[[ DATASET EXCERPTS open ]]

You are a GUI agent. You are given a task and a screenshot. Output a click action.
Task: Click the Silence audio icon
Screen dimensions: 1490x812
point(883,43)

[[ DATASET EXCERPTS closed ]]
[[ DATASET EXCERPTS open ]]

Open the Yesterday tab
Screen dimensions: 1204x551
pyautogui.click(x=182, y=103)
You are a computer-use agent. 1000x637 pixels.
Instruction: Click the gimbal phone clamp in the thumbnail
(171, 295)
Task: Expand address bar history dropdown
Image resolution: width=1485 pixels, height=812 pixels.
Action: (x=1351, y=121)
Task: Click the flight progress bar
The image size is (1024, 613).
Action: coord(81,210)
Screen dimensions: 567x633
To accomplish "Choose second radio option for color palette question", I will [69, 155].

[[ DATASET EXCERPTS closed ]]

= YOUR INSTRUCTIONS =
What lines in the data above carry "agent"? Return them all.

= RESPONSE =
You are a GUI agent. You are given a task and a screenshot. Output a click action.
You are a computer-use agent. 1000x637 pixels.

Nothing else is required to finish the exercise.